Formerly the view from the heights of Chatham Hill must have been a splendid one, with the broad Medway and its vast marshlands stretching away for miles across to the wooded uplands of Hoo. Now it appears almost as if a large chunk of the crowded London streets had been lifted bodily and dropped down to blot out the beauties of the scene, for there is little other to be seen than squalid buildings huddled together in mean streets, with just here and there a great chimney-stack to break the monotony of the countless roofs.

The dockyard at Chatham is much the same as any other dockyard, and calls for no special description. From its slips have been launched many brave battleships, right down from the days of Elizabeth to our own times. Here at all seasons may be seen cruisers, battleships, destroyers, naval craft of all sorts, dry docked for refitting. All day long the air resounds to the noise of the automatic riveter, and the various sounds peculiar to a shipbuilding area.

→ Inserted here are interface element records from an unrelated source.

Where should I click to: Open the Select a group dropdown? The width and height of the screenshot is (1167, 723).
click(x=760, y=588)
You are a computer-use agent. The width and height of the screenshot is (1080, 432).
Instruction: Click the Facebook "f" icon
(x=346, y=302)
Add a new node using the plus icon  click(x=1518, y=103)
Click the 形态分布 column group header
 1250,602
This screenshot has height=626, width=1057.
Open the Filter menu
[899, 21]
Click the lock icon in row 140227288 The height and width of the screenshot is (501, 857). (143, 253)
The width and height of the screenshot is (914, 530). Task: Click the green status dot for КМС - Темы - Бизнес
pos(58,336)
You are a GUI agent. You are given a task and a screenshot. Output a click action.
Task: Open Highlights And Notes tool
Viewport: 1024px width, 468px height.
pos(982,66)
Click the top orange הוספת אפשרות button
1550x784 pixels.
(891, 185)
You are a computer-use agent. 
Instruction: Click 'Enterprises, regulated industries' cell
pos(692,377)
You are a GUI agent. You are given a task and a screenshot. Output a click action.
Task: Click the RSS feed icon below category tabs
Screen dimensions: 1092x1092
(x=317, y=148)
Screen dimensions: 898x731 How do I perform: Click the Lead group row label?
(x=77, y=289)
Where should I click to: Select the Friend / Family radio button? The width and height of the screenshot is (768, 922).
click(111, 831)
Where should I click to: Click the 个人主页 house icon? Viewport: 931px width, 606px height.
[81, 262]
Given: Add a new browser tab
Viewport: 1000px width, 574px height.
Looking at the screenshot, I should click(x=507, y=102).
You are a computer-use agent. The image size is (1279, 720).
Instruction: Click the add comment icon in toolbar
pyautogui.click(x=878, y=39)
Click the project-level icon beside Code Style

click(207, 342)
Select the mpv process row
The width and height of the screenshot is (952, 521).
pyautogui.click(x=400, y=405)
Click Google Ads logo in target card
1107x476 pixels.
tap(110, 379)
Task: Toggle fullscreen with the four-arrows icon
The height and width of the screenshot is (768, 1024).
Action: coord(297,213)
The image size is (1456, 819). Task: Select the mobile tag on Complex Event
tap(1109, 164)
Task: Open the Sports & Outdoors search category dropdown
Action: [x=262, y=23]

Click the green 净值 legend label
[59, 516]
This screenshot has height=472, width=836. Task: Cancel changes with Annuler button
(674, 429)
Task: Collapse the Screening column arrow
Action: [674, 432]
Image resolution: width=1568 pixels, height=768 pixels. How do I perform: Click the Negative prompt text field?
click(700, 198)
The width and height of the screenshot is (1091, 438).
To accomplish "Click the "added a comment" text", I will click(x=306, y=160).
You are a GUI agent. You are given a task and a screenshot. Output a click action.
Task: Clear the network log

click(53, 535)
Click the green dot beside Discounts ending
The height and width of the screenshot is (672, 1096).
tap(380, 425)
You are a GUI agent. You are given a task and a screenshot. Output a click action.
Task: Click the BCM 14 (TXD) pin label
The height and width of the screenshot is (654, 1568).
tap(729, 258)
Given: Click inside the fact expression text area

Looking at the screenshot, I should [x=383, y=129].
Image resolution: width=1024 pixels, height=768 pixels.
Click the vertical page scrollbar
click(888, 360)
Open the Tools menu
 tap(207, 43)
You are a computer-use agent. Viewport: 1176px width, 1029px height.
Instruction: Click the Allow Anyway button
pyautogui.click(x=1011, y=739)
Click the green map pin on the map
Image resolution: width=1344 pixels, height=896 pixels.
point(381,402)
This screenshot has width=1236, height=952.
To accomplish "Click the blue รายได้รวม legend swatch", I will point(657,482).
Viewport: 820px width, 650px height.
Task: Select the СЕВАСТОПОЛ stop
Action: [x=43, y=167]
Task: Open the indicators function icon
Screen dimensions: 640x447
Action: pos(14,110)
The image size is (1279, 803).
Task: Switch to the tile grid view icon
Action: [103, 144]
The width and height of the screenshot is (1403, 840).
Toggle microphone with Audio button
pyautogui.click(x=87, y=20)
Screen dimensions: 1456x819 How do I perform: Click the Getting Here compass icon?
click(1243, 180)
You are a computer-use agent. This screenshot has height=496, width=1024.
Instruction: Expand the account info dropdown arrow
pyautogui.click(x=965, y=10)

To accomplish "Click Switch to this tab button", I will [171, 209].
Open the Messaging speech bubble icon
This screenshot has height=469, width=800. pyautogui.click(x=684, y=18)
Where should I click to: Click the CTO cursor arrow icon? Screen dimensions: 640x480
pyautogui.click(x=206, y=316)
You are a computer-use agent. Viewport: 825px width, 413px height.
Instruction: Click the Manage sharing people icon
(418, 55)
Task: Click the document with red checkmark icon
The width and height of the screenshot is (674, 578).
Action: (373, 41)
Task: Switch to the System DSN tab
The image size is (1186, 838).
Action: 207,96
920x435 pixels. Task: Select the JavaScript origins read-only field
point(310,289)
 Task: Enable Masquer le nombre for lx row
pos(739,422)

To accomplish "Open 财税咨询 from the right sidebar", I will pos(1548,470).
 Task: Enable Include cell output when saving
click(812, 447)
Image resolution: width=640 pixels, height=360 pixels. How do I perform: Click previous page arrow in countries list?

For many years the dockyard was associated with the name of Pett, a name famous in naval matters, and it was on one member of the family, Peter Pett, commissioner at Chatham, that most of the blame for the unhappy De Ruyter catastrophe most unjustly fell. Somebody had to be the scapegoat for all the higher failures, and poor Pett went to the Tower. But not all people agreed with the choice, as we may see from these satirical lines which were very popular at the time:

“All our miscarriages on Pett must fall;

His name alone seems fit to answer all.

Whose Counsel first did this mad War beget?

Who would not follow when the Dutch were bet?

Who to supply with Powder did forget

Languard, Sheerness, Gravesend and Upnor? Pett.